The task:
Would you please copy each line of the data in which the string "accomplish" occurs?

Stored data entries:
▬▬▬▬▬▬▬▬▬▬
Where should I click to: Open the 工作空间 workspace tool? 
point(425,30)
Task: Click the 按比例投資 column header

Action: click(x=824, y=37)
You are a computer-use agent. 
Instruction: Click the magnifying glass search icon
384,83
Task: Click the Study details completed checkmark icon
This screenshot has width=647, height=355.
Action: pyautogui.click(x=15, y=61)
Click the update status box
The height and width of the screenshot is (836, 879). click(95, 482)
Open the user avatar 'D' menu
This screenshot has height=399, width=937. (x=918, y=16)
▬▬▬▬▬▬▬▬▬▬
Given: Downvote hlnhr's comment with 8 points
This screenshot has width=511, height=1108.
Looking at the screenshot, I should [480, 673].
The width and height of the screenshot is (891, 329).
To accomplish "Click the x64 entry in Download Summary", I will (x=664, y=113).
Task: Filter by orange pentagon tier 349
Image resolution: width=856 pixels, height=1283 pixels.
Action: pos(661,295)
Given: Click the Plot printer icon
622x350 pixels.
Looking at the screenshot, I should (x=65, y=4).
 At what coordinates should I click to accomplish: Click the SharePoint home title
▬▬▬▬▬▬▬▬▬▬
Result for this exercise:
To accomplish "Click the x64 entry in Download Summary", I will (x=664, y=113).
 At what coordinates should I click to accomplish: Click the SharePoint home title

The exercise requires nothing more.